O TCA Norte depois de entender discutível a qualificação jurídica da questão: excepção peremptória impeditiva da declaração de nulidade (como se sustentou no acórdão do TCA N de 20-11-2014, proc. 00926/09.6BEAVR); ou sem reflexos nessa declaração, (acórdãos do STA de 28-6-2011, proc. 0512/11 e de 11-10-2005, proc. 0262/2005 segundo a qual a existência ou não de uma situação a que devem ser reconhecidos efeitos putativos não releva para efeitos de declaração de nulidade), respondeu negativamente à questão de saber se os actos impugnados mereciam manter-se na ordem jurídica.

No essencial o TCA Norte conclui que não existia no caso “uma confiança legítima aos beneficiários desses licenciamentos que pudesse perspectivá-los em termos de proporcionarem uma divisão jurídica do prédio à revelia do crivo administrativo pelo respectivo procedimento de loteamento.

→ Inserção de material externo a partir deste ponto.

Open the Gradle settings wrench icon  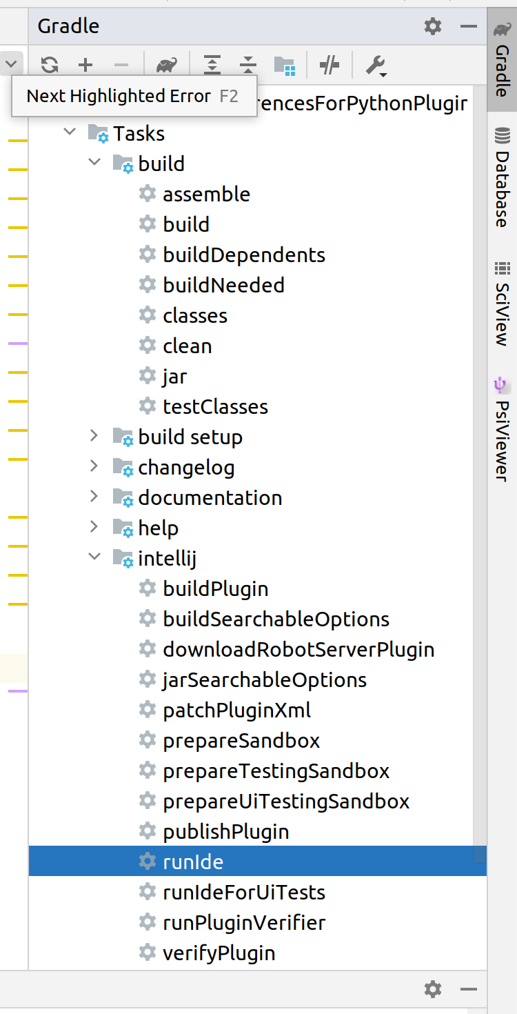376,64
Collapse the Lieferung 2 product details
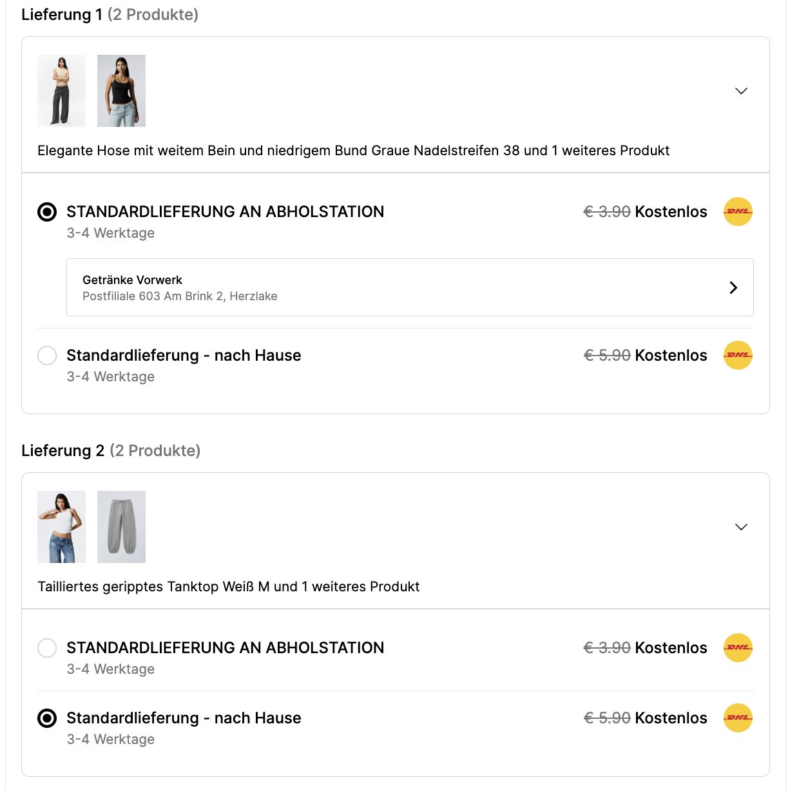 point(740,526)
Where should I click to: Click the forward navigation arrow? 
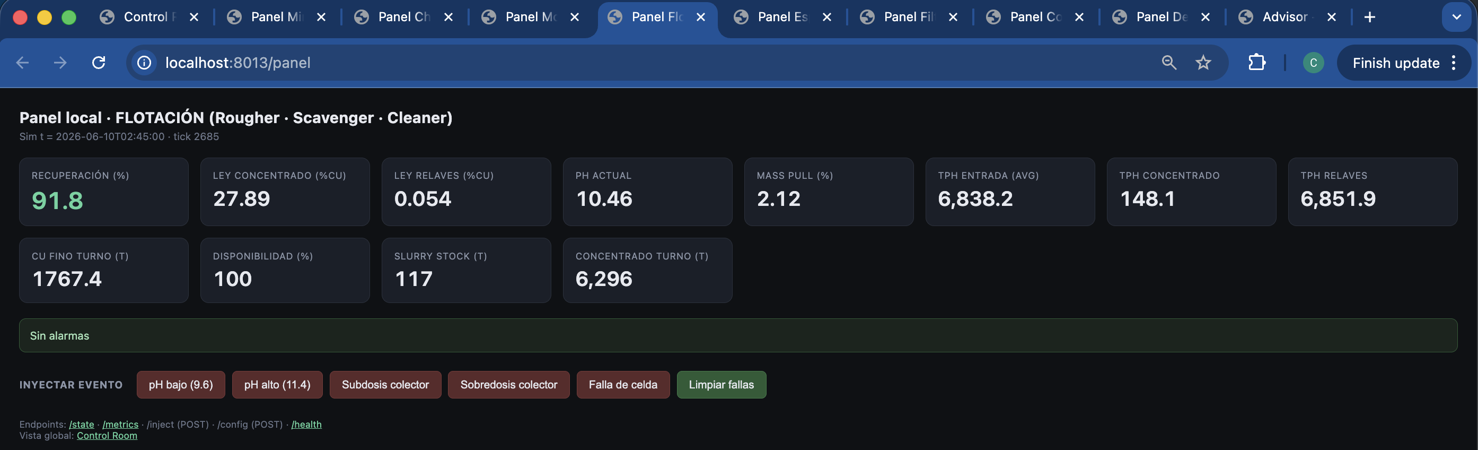pos(60,63)
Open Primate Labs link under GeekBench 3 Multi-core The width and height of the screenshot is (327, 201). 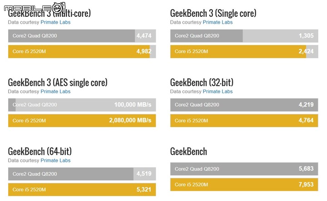click(55, 22)
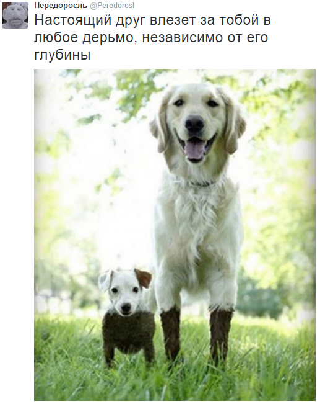Click the retriever's pink tongue
Viewport: 320px width, 404px height.
pos(194,150)
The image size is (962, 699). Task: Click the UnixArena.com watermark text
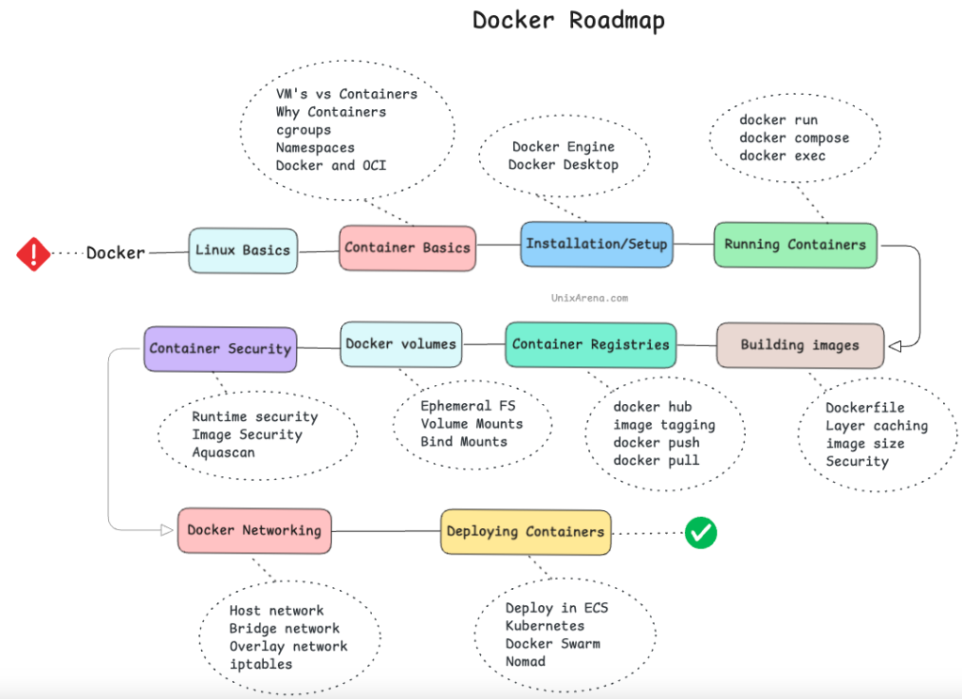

As questões suscitadas com a produção de efeitos de actos nulos são muito frequentes. Como decorre do teor do acórdão recorrido a divergência jurisprudencial verifica-se, desde logo, na questão de saber se os “efeitos putativos” decorrentes da nulidade poderão evitar a própria declaração de nulidade.

Julgamos que as questões suscitadas justificam a admissão da revista.

Desde logo o MP, em representação do Estado, nada tem a opor, o que evidencia de algum modo o reconhecimento da importância da intervenção do STA.

É ainda verdade que a litigiosidade emergente da delimitação dos efeitos putativos de situações de facto constituídas ao abrigo de actos nulos é bastante frequente.

Existe, como emerge do acórdão recorrido, alguma jurisprudência que tem admitido que a relevância da situação se projecte sobre a própria declaração de invalidade (excepção peremptória).

As consequências sociais são bastante relevantes, pois está em causa a validade de licenciamento de quatro moradias, a sua eventual demolição e possível indemnização a pagar pelo Município, na sequência da nulidade dos actos por si praticados.

É ainda relevante a intervenção do STA com vista a uma contribuição para a infirmidade de tratamento destas questões jurídicas.

4. Decisão

Face ao exposto admite-se a revista.

Lisboa, 15 de Março de 2018. – São Pedro (relator) – Costa Reis – Madeira dos Santos.